Problem to work on
Across the listing below, how many lines contain the string "settings"? Only the number is needed.

Information given
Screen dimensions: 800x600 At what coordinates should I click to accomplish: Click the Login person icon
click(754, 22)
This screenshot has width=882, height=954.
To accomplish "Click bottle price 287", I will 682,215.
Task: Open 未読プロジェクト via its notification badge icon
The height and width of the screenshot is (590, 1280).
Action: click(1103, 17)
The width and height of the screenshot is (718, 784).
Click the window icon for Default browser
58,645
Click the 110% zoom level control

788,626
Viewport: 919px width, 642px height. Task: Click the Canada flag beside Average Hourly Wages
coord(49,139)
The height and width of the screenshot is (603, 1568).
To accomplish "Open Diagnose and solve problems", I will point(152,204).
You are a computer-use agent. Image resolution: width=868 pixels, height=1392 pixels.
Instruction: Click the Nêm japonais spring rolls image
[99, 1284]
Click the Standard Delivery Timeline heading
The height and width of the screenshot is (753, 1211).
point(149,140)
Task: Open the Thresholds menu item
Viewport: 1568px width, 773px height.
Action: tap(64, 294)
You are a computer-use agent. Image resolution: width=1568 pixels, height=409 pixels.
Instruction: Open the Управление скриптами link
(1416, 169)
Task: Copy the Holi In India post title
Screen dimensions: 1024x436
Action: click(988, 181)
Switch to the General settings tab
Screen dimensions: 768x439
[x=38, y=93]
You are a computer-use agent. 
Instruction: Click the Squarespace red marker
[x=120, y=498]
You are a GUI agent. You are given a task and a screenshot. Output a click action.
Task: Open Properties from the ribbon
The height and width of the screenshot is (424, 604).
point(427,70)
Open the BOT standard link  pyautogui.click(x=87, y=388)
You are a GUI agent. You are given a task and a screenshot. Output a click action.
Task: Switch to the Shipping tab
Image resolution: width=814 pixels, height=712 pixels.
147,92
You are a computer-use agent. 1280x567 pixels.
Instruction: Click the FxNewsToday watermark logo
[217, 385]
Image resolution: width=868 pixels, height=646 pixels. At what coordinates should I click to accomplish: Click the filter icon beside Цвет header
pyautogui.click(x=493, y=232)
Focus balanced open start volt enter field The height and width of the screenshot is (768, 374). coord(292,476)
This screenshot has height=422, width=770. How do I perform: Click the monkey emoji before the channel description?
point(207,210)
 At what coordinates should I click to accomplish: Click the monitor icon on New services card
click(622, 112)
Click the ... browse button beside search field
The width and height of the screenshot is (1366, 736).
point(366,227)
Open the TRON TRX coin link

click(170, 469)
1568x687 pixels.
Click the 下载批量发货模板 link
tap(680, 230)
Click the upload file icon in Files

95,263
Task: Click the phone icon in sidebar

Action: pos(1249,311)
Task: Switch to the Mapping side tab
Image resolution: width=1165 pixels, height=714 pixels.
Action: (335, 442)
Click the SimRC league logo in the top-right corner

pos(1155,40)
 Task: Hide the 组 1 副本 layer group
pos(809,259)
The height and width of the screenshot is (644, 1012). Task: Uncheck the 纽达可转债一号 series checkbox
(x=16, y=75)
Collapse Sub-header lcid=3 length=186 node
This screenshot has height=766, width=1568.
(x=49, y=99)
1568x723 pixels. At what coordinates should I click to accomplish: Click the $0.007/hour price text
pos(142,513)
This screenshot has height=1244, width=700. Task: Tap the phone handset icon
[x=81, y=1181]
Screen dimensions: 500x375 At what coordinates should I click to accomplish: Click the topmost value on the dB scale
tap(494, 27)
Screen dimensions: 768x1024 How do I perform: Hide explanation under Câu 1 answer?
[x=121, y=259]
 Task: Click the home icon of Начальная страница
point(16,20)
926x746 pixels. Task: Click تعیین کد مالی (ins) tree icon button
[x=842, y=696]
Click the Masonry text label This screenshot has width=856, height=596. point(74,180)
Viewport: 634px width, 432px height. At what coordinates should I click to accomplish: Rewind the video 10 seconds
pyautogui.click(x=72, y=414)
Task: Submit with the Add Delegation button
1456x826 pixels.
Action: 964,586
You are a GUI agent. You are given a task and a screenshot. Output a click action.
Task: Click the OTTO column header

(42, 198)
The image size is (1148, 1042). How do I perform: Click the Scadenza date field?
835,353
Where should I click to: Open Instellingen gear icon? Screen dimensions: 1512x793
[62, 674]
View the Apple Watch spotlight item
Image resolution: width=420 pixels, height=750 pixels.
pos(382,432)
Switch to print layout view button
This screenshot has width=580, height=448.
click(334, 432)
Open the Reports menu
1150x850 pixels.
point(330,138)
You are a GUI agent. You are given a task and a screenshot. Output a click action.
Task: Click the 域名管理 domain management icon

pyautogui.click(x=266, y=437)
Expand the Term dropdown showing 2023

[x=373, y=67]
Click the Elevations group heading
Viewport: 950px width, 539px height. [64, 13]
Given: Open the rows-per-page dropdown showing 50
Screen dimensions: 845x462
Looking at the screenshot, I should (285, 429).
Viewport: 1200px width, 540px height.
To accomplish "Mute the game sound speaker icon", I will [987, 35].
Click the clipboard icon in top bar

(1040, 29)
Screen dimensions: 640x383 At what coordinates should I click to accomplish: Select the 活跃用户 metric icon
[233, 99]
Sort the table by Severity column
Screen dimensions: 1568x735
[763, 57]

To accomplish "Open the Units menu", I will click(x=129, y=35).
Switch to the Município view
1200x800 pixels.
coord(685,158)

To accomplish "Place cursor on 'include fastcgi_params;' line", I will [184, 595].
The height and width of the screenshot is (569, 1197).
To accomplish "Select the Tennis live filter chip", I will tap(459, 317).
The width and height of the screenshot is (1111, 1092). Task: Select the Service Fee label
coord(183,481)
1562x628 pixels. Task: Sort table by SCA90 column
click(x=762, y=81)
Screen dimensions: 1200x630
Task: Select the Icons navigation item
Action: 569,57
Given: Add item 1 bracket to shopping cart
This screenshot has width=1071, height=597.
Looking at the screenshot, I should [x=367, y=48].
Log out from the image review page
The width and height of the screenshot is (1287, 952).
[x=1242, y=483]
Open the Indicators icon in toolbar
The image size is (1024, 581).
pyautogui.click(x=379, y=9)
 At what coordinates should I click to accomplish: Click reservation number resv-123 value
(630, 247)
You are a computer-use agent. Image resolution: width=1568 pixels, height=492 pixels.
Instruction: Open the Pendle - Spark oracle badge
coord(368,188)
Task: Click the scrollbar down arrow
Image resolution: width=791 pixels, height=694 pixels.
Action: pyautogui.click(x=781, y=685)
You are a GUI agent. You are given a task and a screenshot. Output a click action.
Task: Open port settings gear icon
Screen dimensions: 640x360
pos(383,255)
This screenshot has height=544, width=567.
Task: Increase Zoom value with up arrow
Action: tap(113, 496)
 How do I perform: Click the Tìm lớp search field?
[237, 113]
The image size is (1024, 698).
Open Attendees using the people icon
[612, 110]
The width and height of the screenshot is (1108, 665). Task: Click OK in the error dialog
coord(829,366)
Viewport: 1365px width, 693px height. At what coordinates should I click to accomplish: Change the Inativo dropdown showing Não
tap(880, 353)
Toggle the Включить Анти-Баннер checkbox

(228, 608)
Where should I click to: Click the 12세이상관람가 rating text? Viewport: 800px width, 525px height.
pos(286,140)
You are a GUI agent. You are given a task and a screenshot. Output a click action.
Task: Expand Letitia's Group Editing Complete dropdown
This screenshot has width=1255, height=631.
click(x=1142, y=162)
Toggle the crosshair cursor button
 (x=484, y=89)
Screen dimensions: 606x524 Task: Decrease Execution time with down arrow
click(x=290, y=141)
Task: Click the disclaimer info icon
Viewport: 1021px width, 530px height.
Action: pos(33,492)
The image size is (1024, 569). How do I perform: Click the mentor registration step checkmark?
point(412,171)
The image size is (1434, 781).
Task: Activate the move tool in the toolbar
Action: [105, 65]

Your solution
2